Nasdaq President Rick Ketchum said the SEC report's finding that spreads for the largest stocks were roughly the same on Nasdaq and the

Big Board

suggests that competition for orders is the key for trading costs. The largest stocks in terms of market capitalization are handled by a greater number of market makers -- firms that step in to purchase or sell securities at publicly quoted prices -- than medium and smaller stocks, he said.

"The more competition that exists to execute an order, the better the result for investors," Ketchum said.

On the Nasdaq, buyers and sellers are brought together electronically, and the trading is accommodated by market makers. At the NYSE, securities are bought and sold on a trading floor, in an auction process in which orders are handled by floor brokers and the trades arranged by specialist firms.

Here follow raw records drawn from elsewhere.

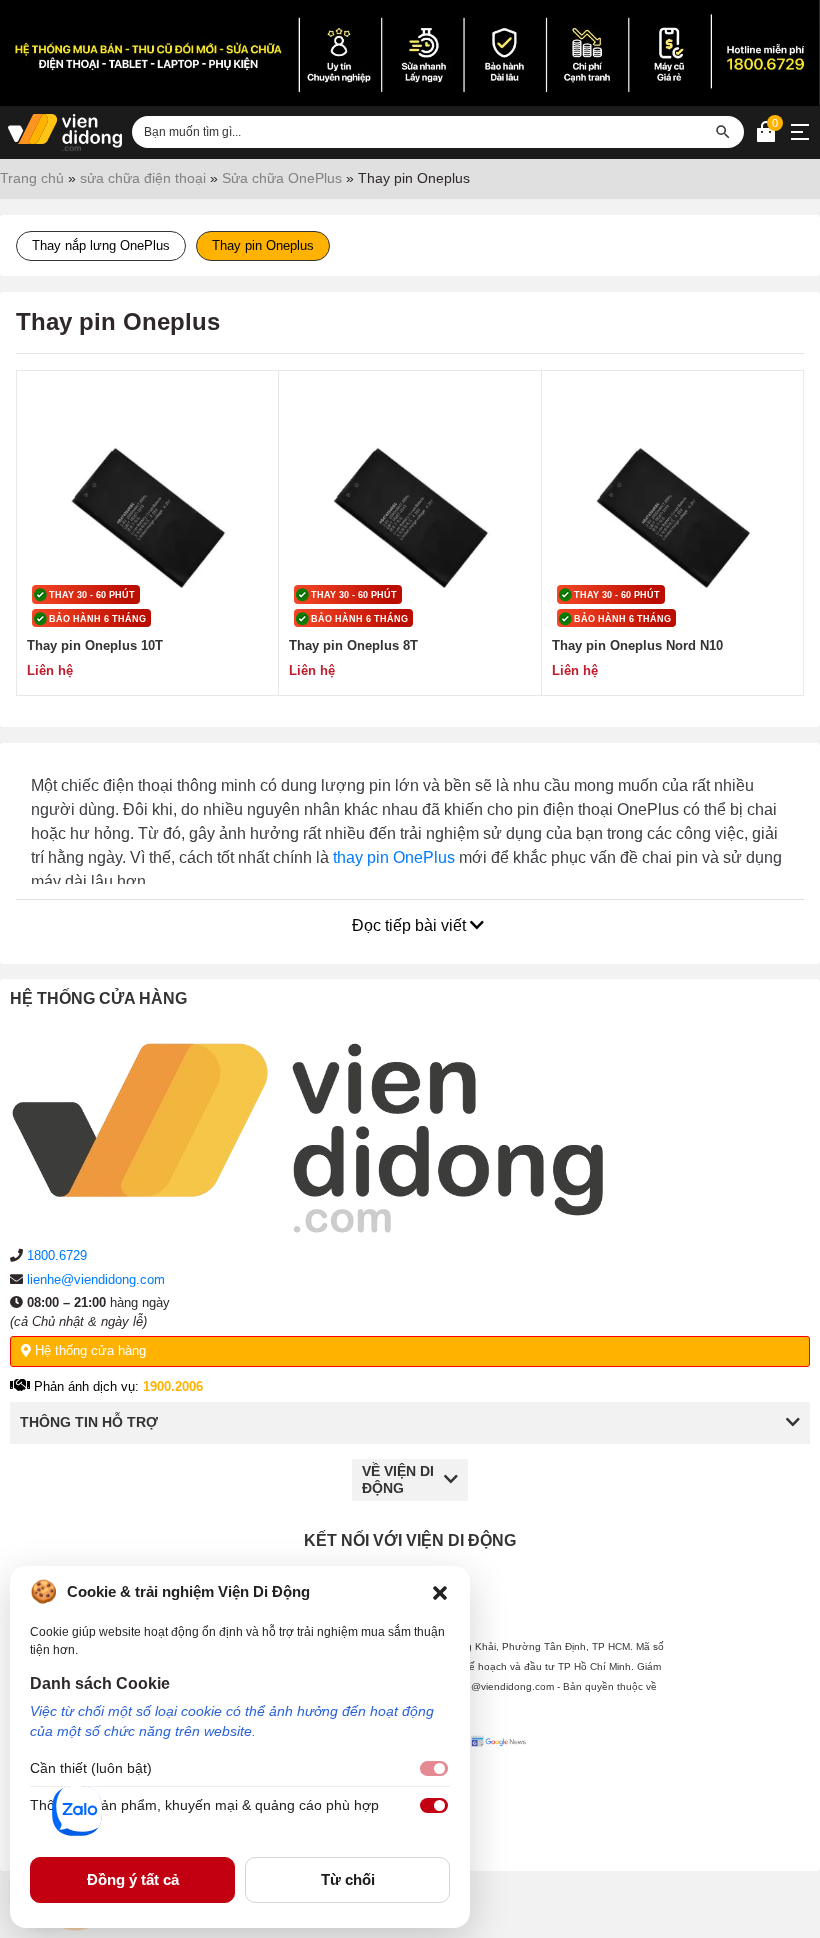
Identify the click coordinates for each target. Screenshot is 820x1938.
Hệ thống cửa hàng (88, 1350)
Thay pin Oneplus (263, 245)
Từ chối (348, 1879)
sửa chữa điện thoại (143, 178)
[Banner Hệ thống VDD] (410, 53)
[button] (440, 1592)
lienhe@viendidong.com (96, 1279)
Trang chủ (32, 178)
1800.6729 (57, 1255)
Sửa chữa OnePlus (282, 178)
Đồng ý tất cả (133, 1879)
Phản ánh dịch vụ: (116, 1386)
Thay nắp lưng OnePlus (101, 245)
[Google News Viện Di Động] (501, 1788)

"Our agency-auction model offers the most efficient method of price discovery, leading to the lowest execution costs and best prices for customers," the NYSE said in a statement. "Increasingly but still not often enough, investors are empowered to decide where their orders are executed. Research such as this will help these decisions be informed choices."

Ketchum said the study's comparison of stocks traded on Nasdaq with those on the NYSE wasn't always "apples to apples." He noted that companies traded on Nasdaq tend to be "younger, less diversified, from quite different industries, and more growth-oriented than NYSE companies. Among these stocks, volatility of prices tends to be higher."

The Basics

The SEC based its study on data gathered during the week of June 5 to June 9, 2000, and included 221 stocks traded on Nasdaq and 1141 stocks traded on the NYSE. The study concluded the average spreads on all but the largest stocks on Nasdaq were 5.7 cents to 11 cents wider than those for comparable stocks traded on the NYSE. That equates into a higher cost of between $8.50 and $16.50 for a 300-share market order for those stocks on Nasdaq compared with the NYSE, the study said.

SEC officials noted that the study period occurred before the NYSE began changing trading in shares to increments of one penny instead of fractions of one-eighth of a dollar. Nasdaq won't begin converting to decimal trading until later this year. The conversion to decimalization is widely expected to help reduce the spreads between offered and bid prices, and SEC officials Monday noted that effect was not factored into their study.

Supporters of the shift to decimal trading, including Levitt, have long argued that the resulting reduction in bid-ask spreads would save investors money. The argument held that market middlemen buy securities at one price, sell them at a higher price and pocket the difference. The closer the bid and sale prices are brought together, the less the middlemen take out of the transaction.

SEC officials declined to draw conclusions from the study released Monday about how much market middlemen were making on the Nasdaq or NYSE.

Ketchum said Nasdaq believes a new


system it has proposed, which would display three available prices for stocks, would lead to better execution quality for Nasdaq.

Bid-ask spreads are just one indication of execution quality, and should be considered along with other factors such as speed of execution, liquidity (the availability of buyers and sellers for shares) and transparency, Nasdaq officials said.

The SEC has scheduled a meeting on Wednesday to decide whether to approve the Supermontage plan. "Supermontage will provide better prices for investors," Ketchum said.